Bortz noted that Pebblebrook is doing everything it can to accelerate the recovery process, “including hunting for additional contract business like airline crews, which we otherwise wouldn’t have previously taken due to lower rates. But for the next year or two, we believe they’ll be financially attractive in most situations.
“We’ve also pursued and just successfully executed two separate large contracts for two different hotels in Boston with two different colleges to house a significant number of students for the fall semester,” he added. “Combined, these two contracts represent over 70,000 room nights and should reduce our cash burn at these properties by over $1.5 million a month through the end of 2020 on a combined basis, which should allow both properties to achieve either breakeven or to turn EBITDA positive, at least for the last four months of the year. Both of these could potentially be extended into the winter semester. And we also continue to pursue other nontraditional businesses business for our hotels.”

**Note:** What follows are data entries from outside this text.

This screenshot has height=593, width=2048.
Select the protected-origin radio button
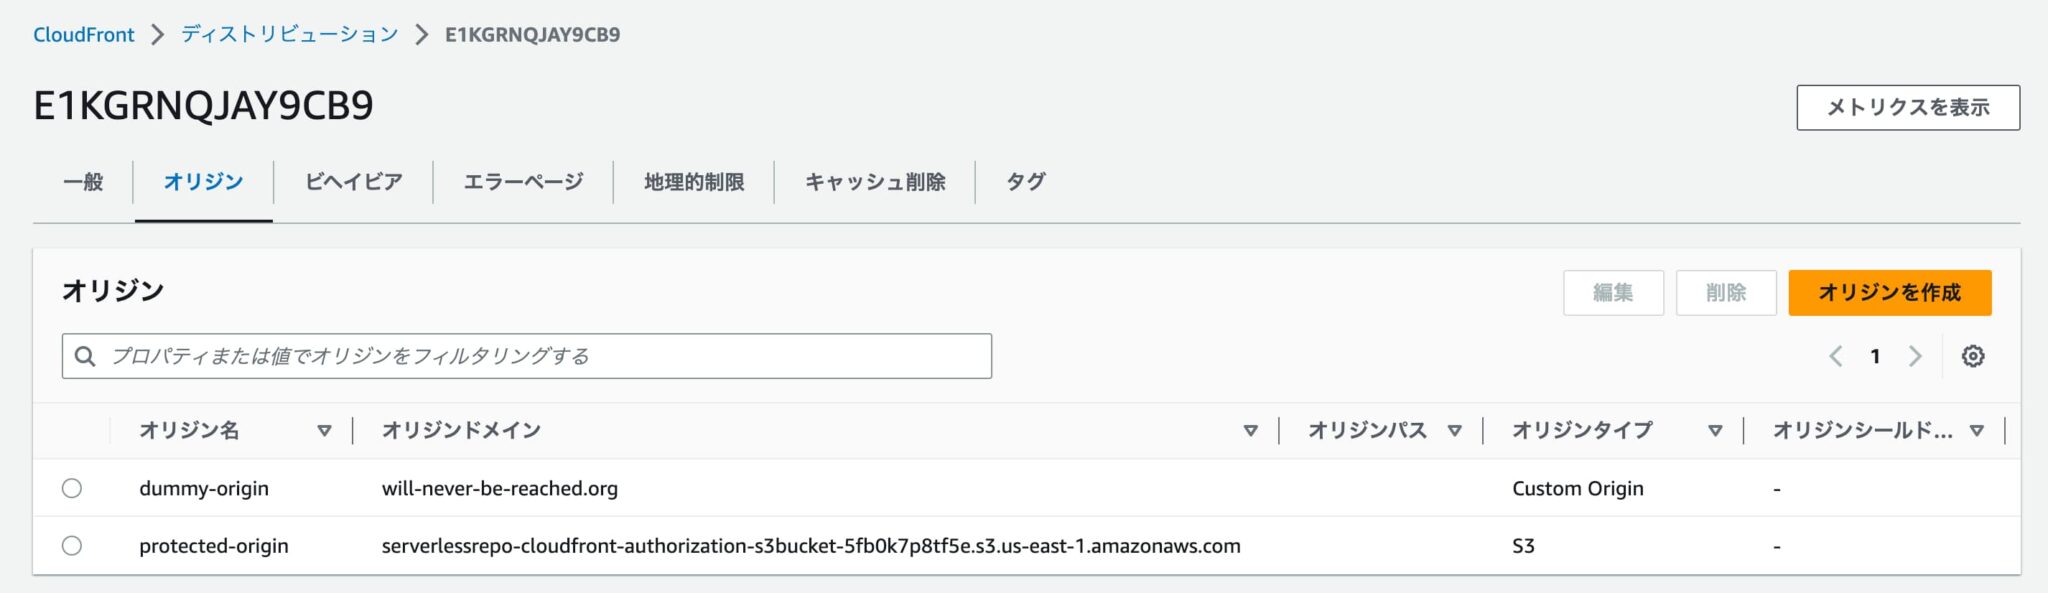(x=72, y=546)
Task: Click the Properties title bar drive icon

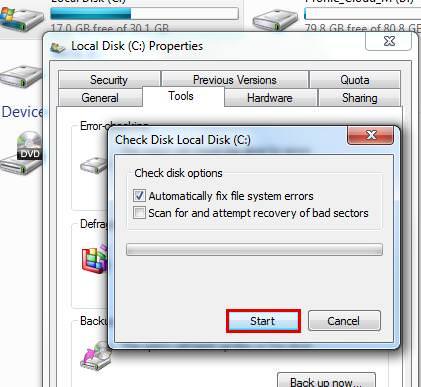Action: point(58,48)
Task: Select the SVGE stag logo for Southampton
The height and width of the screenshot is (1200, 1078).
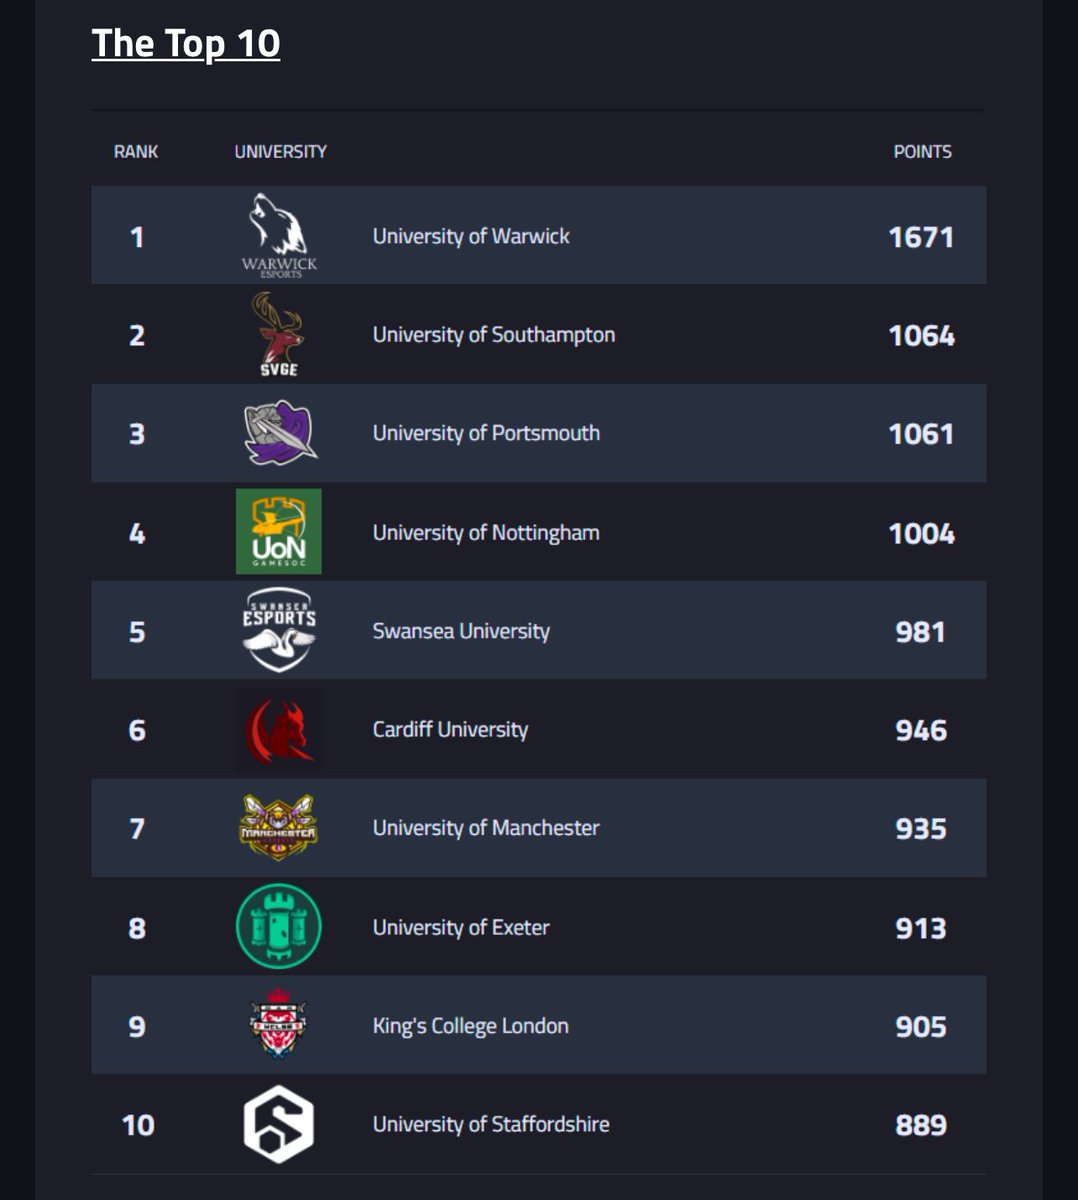Action: pyautogui.click(x=279, y=334)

Looking toward the future, Bortz noted, “While significant uncertainty continues to exist, what has become clearer is that we should not expect any dramatic improvement in travel or the hotel business until our society is either more willing to make the relatively minor personal sacrifices necessary to mitigate the contagion, or our global society is successful in developing either treatment options to substantially mitigate health outcomes, or healthcare solutions that our population is willing to participate in—meaning even if there is an effective vaccine developed, that the vast majority of people must be willing to be vaccinated and do so as often as needed. We are, however, very encouraged by the pace and number of potential vaccines being developed and tested and the early results that have been disclosed so far.”